## [Exercise objective]
Please quote exactly the lines below from the line containing "Screen dimensions: 1456x813" to the line containing "1387x868 pixels.", both lines included, and nothing else.

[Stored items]
======

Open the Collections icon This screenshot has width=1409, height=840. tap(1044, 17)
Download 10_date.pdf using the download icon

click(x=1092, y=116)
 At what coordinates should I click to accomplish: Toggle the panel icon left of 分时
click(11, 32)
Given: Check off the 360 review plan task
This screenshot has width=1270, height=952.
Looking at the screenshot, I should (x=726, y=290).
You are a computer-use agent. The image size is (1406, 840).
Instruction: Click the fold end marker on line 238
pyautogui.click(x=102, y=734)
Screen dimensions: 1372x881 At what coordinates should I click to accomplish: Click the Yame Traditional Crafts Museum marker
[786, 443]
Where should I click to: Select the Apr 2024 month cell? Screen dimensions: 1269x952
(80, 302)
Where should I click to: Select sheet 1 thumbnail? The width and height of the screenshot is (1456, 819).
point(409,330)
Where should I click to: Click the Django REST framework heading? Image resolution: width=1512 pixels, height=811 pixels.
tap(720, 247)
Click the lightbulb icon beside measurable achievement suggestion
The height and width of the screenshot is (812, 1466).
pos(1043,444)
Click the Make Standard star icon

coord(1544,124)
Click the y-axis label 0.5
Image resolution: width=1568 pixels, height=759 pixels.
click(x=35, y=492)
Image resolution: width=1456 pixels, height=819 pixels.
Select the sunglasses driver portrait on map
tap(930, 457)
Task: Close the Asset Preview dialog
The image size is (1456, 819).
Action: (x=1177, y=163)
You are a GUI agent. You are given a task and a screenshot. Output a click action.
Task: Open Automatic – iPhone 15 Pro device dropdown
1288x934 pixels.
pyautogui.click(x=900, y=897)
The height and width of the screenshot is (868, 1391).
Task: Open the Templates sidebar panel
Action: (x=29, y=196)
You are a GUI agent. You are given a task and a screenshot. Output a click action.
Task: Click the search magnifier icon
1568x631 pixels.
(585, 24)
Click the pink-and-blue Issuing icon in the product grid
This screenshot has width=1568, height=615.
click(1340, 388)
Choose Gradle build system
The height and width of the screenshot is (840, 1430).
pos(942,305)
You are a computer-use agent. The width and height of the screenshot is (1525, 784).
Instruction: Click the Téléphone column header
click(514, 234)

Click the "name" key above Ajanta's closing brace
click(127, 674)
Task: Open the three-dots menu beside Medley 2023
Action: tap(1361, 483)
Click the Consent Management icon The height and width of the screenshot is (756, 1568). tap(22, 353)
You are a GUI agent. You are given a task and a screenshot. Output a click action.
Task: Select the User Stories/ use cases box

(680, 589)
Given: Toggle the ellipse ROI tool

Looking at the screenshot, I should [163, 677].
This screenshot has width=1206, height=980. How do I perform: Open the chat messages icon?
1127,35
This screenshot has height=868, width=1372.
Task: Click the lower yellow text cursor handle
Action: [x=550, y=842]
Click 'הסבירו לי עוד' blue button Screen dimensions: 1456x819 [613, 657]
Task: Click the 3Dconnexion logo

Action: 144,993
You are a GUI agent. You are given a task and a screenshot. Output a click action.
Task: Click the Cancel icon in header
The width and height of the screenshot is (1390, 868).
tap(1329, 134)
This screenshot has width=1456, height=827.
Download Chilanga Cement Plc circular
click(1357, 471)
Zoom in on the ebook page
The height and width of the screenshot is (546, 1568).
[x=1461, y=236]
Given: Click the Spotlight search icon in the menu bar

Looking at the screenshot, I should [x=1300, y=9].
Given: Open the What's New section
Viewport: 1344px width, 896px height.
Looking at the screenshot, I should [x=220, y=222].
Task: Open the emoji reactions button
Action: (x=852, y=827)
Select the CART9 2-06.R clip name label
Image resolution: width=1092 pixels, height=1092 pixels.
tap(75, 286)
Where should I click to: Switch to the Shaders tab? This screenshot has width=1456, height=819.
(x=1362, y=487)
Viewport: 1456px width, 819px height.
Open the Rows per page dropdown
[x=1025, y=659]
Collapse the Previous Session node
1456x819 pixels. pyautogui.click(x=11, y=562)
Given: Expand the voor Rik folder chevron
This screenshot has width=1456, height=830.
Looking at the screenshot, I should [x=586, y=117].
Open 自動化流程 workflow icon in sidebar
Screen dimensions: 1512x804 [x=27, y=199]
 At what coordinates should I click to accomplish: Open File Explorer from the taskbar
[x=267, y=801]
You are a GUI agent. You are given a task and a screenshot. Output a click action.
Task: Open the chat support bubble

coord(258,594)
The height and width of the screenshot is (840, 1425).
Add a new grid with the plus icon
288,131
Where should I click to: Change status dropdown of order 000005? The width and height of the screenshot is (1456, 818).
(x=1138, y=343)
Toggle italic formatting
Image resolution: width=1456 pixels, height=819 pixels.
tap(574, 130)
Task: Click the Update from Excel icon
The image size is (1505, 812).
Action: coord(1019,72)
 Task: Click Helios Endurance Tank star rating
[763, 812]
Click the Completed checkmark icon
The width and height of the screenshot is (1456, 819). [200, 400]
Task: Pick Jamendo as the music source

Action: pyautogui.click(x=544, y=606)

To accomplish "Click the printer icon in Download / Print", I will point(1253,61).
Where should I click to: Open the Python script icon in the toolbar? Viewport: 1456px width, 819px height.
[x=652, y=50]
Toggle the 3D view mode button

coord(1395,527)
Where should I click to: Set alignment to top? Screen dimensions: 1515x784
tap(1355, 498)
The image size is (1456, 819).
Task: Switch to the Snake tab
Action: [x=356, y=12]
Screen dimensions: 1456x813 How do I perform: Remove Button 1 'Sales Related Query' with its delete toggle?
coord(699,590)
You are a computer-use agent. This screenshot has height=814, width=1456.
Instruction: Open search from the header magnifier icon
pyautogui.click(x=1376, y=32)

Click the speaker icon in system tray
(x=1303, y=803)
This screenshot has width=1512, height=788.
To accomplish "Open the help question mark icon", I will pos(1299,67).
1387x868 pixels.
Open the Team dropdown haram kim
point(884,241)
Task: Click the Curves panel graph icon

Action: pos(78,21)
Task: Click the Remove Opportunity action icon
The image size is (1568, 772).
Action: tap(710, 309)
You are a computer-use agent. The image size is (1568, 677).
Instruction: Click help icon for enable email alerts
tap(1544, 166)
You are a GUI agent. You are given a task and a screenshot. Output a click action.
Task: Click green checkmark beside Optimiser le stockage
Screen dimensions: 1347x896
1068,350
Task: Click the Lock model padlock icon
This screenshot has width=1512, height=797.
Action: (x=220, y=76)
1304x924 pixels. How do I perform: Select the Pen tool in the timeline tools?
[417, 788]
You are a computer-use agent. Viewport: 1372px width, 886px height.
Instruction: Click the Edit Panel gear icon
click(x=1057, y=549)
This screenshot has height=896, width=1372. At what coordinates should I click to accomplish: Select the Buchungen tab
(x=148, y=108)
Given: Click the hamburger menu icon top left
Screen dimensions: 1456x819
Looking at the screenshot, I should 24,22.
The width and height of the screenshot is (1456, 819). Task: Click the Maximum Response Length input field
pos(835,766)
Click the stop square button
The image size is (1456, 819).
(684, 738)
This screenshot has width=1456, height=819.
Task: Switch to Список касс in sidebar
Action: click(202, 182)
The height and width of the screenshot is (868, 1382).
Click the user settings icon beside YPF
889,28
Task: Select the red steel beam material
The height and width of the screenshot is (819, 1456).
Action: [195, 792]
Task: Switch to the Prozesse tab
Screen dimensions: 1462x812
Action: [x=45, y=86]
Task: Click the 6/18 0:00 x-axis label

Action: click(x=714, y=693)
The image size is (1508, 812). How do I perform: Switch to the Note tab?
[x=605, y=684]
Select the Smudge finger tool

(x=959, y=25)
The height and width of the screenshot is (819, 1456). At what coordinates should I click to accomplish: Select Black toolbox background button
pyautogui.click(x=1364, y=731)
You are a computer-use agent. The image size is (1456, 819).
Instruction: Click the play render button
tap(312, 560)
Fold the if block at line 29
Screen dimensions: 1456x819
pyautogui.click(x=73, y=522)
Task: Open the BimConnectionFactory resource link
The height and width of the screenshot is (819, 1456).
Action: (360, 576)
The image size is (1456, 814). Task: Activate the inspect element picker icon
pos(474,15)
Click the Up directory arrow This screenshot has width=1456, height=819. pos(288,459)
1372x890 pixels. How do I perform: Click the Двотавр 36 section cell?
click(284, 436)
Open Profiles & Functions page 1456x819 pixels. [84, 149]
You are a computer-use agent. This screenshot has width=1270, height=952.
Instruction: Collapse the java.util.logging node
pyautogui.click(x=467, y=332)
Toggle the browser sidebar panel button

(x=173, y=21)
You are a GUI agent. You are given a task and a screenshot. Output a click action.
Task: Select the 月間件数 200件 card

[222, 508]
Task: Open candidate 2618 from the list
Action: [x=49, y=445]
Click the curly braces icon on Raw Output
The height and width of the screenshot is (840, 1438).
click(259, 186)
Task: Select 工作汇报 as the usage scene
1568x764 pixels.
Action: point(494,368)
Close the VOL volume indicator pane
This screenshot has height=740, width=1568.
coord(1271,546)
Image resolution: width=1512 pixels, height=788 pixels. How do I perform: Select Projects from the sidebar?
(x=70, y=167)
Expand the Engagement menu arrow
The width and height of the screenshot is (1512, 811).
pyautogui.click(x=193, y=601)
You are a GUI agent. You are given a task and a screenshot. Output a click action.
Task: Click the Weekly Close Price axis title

======

## [Answer]
Screen dimensions: 1456x813 How do I perform: Remove Button 1 'Sales Related Query' with its delete toggle?
coord(699,590)
You are a computer-use agent. This screenshot has height=814, width=1456.
Instruction: Open search from the header magnifier icon
pyautogui.click(x=1376, y=32)

Click the speaker icon in system tray
(x=1303, y=803)
This screenshot has width=1512, height=788.
To accomplish "Open the help question mark icon", I will pos(1299,67).
1387x868 pixels.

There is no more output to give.